Mass layoffs, which ticked up at the Bureau of Labor Statistics here, are for everyone. Except Wall Street and arms makers.

Mass layoffs occur for everyone else but not at weapons plants. And mass layoffs are now always threatened for public sector union workers, something prescribed as belt tightening as well as shared sacrifice and pain. This is fork-tongued speak. Like Wall Street, no sharing of pain ever comes to weapons makers. They are exempt.

Take General Dynamics Land Systems in Sterling Heights, Michigan.

Unemployment is abominable in Michigan. And it is also very bad in Macomb County, part of the Detroit metro-area, where General Dynamics Land Systems design bureau and corporate headquarters is located.

Michigan’s unemployment rate is 11.7 percent, as noted by the US Bureau of Labor Statistics here. Statistically, it stood out in this report because of the rate of change, which has been greater than most of the rest of the country. While the rate has decreased faster, it is not because Michigan has a good jobs creation program. The rate of change downward is due to a decline in the population of the state.


Unemployment is terrible in Macomb County, Michigan. Unless you work for General Dynamics designing armored fighting vehicles. (Data from the St. Louis Fed here.)

The M1 Abrams tank manufactured by General Dynamics Land Systems is not particularly useful in the war on terror. We were attacked by suicide commandos using boxcutters on 9/11. al Qaeda has no armored fighting vehicles. The M1 tank went into action when we attacked a country that didn’t attack us in a war sold on a variety of now very famous frauds.

The M1 tank also had a visible role in the Egyptian revolution. But while it did no harm it was not really on the side of the people who brought down Hosni Mubarak.

In Macomb County, threatening public workers with layoffs is noticeable in the news. Articles oncoming layoffs at municipalities hurt by the economic collapse is also a common feature in Michigan newspapers in nearby Oakland and Wayne counties.

This recent news item from a place called Clinton Township says:

Clinton Township Supervisor Bob Cannon recommended that three police officers and 12 firefighters be laid off in the 2011-2012 fiscal year budget to help the two departments’ struggling bottom lines.

The board is expected to vote on the budget and possible cuts on March 21, and will make another decision that night on a federal grant that could re-hire seven firefighters already laid off last year.

Cannon made the recommendation at a Feb. 22 public hearing on the budget.

From the city of Troy, in neighboring Oakland County, we read this:

The city projects a $6.2 million budget deficit in 2010-2011, $6 million in 2011-2012 and $3.2 million in 2012-2013.

Under Option One of the restructuring plan, there would be no police layoffs until 2011-2012, when four police officers would be laid off. In 2012-2013, 29 police officers are slated for layoff, 14 in 2013-2014, for a total of 47 police layoffs.

The plan calls for reducing library staff by 39 people in 2010-2011 and 69 in 2011-2012.
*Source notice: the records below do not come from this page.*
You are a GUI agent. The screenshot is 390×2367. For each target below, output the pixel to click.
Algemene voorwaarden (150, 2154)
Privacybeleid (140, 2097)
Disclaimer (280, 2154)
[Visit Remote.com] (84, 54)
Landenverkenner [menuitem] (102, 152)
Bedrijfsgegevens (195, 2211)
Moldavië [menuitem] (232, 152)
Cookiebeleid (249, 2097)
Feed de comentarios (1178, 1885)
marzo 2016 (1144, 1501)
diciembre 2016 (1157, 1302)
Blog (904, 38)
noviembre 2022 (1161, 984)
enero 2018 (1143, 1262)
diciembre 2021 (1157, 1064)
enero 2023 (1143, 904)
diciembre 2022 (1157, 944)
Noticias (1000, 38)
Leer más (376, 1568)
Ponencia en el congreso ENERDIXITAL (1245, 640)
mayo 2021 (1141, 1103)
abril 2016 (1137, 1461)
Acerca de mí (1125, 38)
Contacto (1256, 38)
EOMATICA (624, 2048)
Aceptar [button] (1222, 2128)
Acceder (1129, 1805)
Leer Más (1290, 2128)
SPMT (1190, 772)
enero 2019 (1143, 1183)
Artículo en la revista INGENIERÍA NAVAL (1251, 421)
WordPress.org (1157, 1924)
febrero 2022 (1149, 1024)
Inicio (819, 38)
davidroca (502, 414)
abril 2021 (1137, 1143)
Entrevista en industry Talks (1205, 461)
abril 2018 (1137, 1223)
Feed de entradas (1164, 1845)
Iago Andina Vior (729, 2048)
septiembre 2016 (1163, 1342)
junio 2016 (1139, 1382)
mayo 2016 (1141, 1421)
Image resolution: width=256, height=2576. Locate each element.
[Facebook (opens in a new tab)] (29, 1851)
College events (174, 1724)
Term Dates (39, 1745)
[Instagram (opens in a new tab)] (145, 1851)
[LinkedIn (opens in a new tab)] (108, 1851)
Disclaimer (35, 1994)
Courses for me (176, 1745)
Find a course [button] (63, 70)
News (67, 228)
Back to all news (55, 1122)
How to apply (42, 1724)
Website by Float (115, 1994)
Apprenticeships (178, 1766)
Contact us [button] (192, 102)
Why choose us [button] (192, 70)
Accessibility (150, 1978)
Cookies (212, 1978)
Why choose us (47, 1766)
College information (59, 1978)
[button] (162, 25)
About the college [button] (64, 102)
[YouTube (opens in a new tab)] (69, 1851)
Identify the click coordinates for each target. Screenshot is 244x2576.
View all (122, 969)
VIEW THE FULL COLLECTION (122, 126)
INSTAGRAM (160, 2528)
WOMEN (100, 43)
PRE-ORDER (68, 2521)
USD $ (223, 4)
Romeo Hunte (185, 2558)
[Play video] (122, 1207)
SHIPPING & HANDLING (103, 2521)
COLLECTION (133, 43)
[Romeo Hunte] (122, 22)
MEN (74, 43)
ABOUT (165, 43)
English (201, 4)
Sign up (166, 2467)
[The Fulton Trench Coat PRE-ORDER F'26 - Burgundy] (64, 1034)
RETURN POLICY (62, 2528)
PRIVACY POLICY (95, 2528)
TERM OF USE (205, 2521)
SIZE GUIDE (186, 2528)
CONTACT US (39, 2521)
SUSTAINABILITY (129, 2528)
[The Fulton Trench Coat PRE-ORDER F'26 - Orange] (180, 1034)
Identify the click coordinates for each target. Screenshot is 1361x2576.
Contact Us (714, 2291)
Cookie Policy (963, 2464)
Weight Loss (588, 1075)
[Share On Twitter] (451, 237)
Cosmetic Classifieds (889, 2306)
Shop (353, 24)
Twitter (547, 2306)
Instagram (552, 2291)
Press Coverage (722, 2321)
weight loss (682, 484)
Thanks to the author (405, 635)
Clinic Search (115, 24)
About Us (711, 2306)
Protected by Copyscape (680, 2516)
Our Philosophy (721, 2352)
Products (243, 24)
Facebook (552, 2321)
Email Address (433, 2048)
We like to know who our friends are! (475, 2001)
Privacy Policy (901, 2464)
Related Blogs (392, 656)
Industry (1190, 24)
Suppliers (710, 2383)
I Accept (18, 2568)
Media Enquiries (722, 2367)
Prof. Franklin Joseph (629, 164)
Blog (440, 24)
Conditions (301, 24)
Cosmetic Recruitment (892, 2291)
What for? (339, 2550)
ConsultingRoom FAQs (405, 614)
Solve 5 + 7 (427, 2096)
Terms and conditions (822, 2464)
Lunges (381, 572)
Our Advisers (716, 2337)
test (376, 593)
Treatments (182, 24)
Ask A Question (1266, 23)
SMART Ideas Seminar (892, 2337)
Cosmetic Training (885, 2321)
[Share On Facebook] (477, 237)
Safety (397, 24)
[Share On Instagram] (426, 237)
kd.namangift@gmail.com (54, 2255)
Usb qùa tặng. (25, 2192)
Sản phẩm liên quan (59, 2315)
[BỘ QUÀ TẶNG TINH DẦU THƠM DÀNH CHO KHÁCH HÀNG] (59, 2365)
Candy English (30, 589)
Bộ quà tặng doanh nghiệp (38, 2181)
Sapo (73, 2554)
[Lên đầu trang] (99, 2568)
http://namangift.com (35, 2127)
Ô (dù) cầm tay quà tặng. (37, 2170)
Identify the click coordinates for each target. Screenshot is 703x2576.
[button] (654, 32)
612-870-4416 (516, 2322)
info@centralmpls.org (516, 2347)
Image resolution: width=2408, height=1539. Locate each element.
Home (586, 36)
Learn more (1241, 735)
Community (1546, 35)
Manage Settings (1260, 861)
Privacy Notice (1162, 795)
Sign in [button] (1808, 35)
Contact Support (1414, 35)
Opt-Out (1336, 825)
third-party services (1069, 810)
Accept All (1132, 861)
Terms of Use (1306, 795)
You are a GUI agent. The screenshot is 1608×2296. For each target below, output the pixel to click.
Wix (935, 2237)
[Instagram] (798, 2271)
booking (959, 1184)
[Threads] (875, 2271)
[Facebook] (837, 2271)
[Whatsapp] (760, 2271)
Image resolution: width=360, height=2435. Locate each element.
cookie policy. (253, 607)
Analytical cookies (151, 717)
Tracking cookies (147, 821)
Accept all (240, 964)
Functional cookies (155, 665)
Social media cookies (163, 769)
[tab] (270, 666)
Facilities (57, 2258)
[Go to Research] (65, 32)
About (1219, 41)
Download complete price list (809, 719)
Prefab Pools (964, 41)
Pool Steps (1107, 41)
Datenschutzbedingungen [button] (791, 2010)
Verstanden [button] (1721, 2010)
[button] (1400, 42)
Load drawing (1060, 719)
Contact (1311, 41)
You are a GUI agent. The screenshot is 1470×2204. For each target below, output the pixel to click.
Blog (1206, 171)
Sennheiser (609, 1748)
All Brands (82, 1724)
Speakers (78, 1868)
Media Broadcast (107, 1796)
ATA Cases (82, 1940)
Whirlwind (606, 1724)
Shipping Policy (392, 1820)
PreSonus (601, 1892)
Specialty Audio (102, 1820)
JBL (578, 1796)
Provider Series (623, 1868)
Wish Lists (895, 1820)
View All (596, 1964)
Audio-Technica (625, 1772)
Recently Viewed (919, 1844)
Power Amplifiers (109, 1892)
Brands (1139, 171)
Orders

The Parks and Recreation Department would also be eliminated in phases …

Armored fighting vehicles — special! Libraries, parks and recreation for children and civilians, not so much.


Unemployment has been craptastic in Allen County, Ohio! Except for the General Dynamics tank-making facility in Lima, the county seat.

“Ohio Fraternal Order of Police (FOP) President Jay McDonald hosted a press conference in Lima to highlight how Congressman John Kasich’s tax plan for Ohio would force local tax increases or lead to layoffs in public safety departments, according to a media release Thursday,” reads this bit of news from the web.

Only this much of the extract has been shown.